* [WORK REQUEST]
When responding, copy every record below exactly as it appears.

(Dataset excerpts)

'''

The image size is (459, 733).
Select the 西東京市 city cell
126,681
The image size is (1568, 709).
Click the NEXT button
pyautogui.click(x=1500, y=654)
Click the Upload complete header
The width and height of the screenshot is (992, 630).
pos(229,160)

'''

* [REPLY]
The image size is (459, 733).
Select the 西東京市 city cell
126,681
The image size is (1568, 709).
Click the NEXT button
pyautogui.click(x=1500, y=654)
Click the Upload complete header
The width and height of the screenshot is (992, 630).
pos(229,160)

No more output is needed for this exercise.